= Problem details =
Return exactly the lines from the start of the records below through the line containing "Image resolution: width=1024", both ends included, and leave out the pictures.

= Beginning of Section =

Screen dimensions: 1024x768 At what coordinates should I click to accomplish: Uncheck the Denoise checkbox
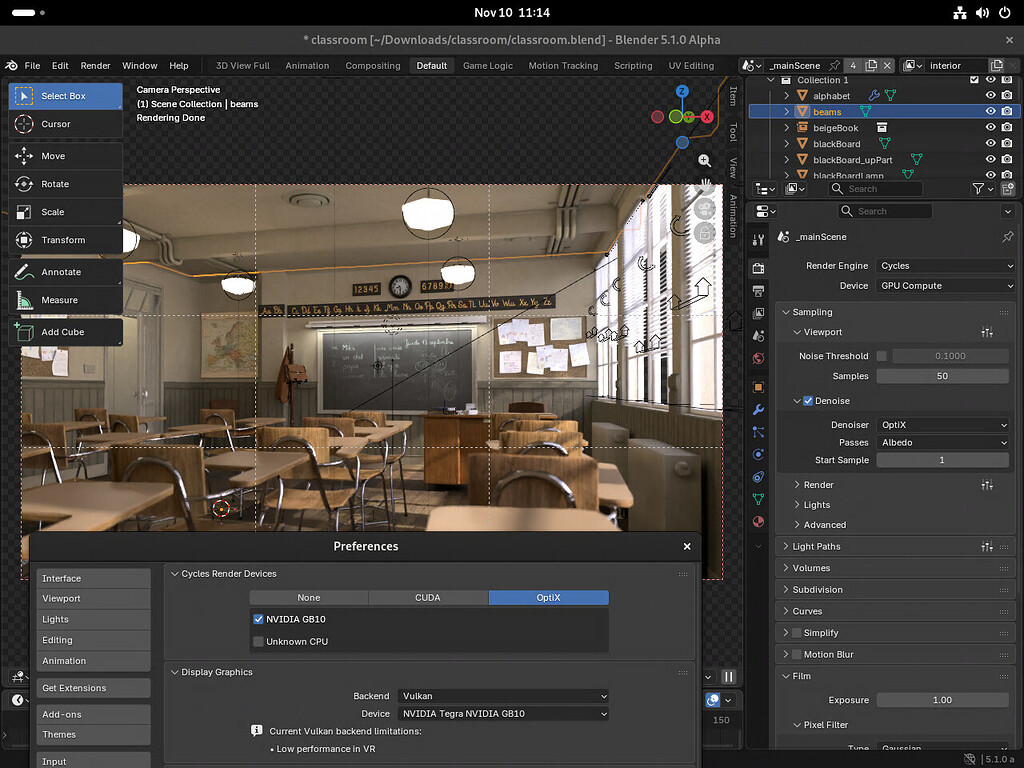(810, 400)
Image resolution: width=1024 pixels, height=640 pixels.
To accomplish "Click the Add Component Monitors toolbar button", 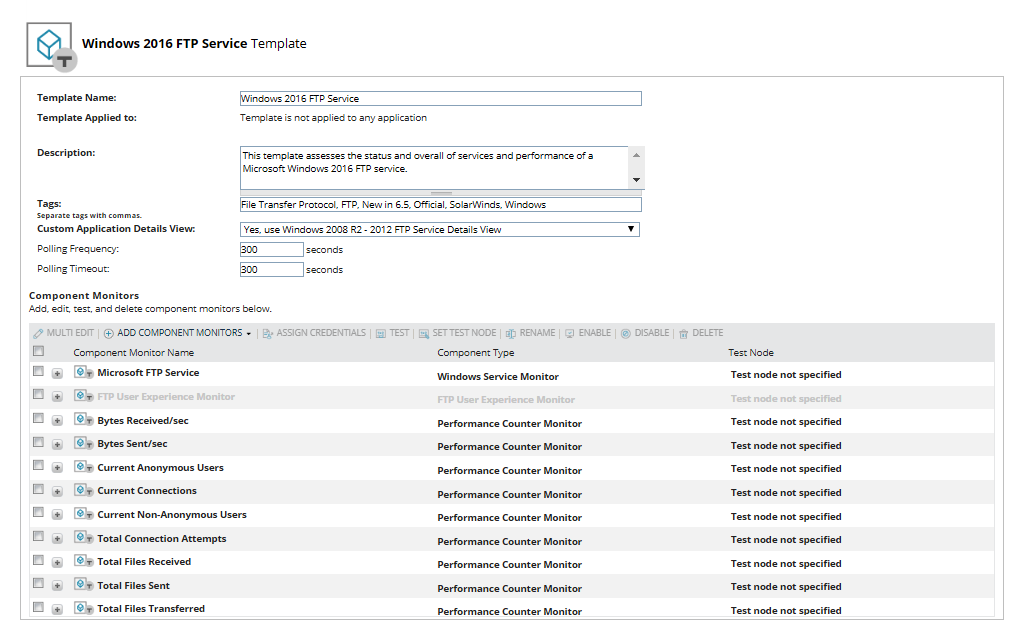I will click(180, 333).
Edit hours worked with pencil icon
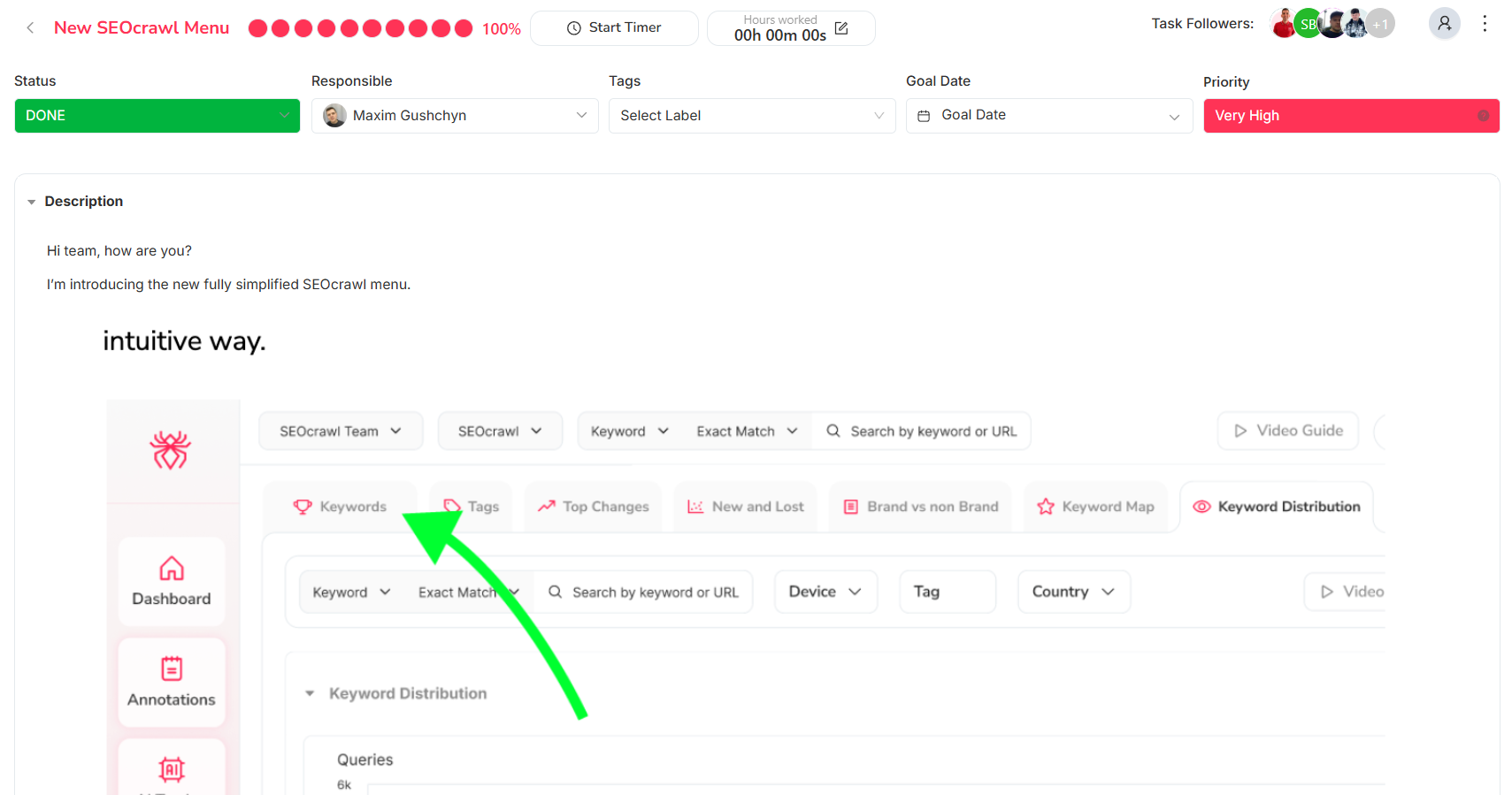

= End of Section =

= Result below =
Screen dimensions: 1024x768 At what coordinates should I click to accomplish: Uncheck the Denoise checkbox
(810, 400)
Image resolution: width=1024 pixels, height=640 pixels.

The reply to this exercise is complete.